## START Article

View of the Funkhauser quarry looking southwest
Funkhauser's Company of Hagerstown, Maryland operated the last slate business in this once-famous district.

  The largest quarry in the district is that of the the Funkhouser’s Quarry. Once three separate operations, the quarries were combined, for a total length of about 1200 feet with vertical walls and water-filled. This was the site of the last slate operation in the area, shutting down in about 1944. The mining was extended northward by tunneling. The worst accident in the quarrying history of Delta occurred here in the early 1900’s, when seven men were killed in a tunnel by a dynamite blast. The last products produced here were that of roof granules, although high-grade roof shingles were also produced. The product was hauled to the mill by railroad. Remnants of the mill can still be seen on the north side of Atom Road. Because of its easy access into the bottom of the quarry, this location has been a popular swimming area. Although the property is heavily posted with signs, Funkhouser’s Quarry has been proclaimed by the U.S. Department of Labor, Mining Safety Division, as the second most-deadly quarry for drownings in the country.

## END Article

• **To be done**:
• a. According to the quarry passage, why has Funkhouser's Quarry become a popular swimming area? Answer in one to three sentences.
• b. Write out the part of the quarry passage from "View of the" to "this once-famous district.", word for word.
The records bear no relation to the quarry passage.

## START Provided information

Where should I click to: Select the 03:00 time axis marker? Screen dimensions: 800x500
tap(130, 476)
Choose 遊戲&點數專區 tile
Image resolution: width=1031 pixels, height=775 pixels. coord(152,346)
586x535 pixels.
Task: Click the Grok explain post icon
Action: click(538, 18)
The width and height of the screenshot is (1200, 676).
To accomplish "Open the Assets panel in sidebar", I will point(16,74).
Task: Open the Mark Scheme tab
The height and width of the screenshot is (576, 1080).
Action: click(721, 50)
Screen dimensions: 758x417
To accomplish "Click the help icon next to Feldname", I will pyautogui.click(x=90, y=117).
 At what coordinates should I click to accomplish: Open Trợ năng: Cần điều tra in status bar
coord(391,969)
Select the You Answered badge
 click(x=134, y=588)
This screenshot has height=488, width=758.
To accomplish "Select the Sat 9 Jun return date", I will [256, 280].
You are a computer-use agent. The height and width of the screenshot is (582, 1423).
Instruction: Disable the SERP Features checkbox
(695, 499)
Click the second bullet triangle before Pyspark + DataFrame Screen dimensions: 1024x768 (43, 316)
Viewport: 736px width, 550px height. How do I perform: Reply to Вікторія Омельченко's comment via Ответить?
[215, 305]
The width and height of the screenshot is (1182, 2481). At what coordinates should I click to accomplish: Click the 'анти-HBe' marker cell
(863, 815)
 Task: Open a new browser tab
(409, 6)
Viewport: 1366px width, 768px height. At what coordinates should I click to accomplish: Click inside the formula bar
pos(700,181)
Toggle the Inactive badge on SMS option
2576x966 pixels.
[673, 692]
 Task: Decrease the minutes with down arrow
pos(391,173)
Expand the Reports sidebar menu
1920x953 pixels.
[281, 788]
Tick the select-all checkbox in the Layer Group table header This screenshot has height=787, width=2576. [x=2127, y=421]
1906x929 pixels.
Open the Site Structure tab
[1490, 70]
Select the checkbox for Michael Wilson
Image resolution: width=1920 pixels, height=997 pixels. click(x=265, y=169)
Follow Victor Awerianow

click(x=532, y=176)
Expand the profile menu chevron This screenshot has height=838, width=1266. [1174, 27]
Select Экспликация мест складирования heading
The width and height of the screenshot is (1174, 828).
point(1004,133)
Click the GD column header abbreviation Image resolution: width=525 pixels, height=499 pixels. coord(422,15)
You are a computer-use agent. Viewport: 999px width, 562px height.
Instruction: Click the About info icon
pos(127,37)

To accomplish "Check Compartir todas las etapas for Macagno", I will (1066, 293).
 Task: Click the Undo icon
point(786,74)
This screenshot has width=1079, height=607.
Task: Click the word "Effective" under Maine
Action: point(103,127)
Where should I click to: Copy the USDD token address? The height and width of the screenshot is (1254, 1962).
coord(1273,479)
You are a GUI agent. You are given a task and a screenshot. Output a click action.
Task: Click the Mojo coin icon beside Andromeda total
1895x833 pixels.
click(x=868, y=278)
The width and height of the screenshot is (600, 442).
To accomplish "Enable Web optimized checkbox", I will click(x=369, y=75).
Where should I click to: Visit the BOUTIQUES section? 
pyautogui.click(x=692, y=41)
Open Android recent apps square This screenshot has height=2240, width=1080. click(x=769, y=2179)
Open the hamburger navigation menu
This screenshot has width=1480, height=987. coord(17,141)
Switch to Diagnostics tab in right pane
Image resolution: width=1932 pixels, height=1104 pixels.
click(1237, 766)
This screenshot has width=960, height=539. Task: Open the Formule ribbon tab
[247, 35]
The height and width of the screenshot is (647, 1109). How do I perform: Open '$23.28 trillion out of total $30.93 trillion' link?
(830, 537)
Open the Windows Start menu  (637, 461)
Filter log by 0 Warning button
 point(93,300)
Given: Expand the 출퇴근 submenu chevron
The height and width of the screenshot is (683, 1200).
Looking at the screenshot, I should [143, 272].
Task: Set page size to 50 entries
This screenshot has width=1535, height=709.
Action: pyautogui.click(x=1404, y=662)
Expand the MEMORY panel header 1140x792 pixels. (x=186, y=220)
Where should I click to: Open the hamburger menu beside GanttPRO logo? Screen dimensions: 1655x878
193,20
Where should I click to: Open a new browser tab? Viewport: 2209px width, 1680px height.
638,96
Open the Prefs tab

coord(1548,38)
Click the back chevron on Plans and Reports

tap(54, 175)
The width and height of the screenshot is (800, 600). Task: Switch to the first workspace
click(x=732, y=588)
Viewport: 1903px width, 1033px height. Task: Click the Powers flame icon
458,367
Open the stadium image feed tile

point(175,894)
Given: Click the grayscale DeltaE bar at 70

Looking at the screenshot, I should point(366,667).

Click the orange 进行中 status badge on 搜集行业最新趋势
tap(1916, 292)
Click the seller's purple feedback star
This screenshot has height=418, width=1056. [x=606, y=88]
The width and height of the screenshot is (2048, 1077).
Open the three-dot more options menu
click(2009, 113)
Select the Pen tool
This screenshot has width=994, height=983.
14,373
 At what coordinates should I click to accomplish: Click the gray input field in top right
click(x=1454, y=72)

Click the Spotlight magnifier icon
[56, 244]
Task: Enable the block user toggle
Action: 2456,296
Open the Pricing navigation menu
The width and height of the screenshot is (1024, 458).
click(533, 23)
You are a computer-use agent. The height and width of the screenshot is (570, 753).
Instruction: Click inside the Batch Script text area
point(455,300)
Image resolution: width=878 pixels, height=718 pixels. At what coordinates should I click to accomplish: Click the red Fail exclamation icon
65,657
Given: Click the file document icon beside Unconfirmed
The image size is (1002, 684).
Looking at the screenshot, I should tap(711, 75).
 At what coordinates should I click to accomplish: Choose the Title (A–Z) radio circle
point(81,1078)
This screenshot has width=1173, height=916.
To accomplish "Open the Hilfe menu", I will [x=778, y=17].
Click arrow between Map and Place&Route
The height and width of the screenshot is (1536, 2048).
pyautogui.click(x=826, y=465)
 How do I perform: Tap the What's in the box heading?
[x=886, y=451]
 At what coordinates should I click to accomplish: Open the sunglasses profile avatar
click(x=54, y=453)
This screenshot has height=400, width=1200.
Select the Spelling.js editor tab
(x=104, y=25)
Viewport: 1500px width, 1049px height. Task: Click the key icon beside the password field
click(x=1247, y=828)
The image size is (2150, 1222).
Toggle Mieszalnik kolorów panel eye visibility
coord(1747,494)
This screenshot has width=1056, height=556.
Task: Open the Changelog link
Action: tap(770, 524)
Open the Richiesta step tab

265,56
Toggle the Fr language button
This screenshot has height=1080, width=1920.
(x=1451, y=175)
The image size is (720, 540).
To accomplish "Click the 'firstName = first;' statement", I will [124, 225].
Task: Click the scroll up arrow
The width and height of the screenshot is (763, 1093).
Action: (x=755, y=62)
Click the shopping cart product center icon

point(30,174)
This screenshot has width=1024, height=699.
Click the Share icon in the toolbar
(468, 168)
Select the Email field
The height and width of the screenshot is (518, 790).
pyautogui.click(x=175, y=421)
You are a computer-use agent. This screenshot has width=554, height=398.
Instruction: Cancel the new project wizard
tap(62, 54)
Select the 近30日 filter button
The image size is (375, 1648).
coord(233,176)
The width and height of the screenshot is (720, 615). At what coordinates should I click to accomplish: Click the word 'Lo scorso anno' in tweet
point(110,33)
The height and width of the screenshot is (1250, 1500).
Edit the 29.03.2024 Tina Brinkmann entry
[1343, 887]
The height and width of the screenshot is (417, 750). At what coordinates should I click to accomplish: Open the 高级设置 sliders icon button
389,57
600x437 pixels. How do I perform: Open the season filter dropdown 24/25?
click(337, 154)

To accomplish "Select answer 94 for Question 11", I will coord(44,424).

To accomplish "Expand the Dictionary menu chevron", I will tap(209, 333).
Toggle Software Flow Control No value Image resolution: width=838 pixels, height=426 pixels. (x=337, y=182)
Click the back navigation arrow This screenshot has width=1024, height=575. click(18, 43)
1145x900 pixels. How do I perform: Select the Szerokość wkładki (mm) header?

## END Provided information

• **Exercise responses**:
• a. It has become a popular place to swim because it offers easy access into the bottom of the quarry.

• b.
View of the Funkhauser quarry looking southwest
Funkhauser's Company of Hagerstown, Maryland operated the last slate business in this once-famous district.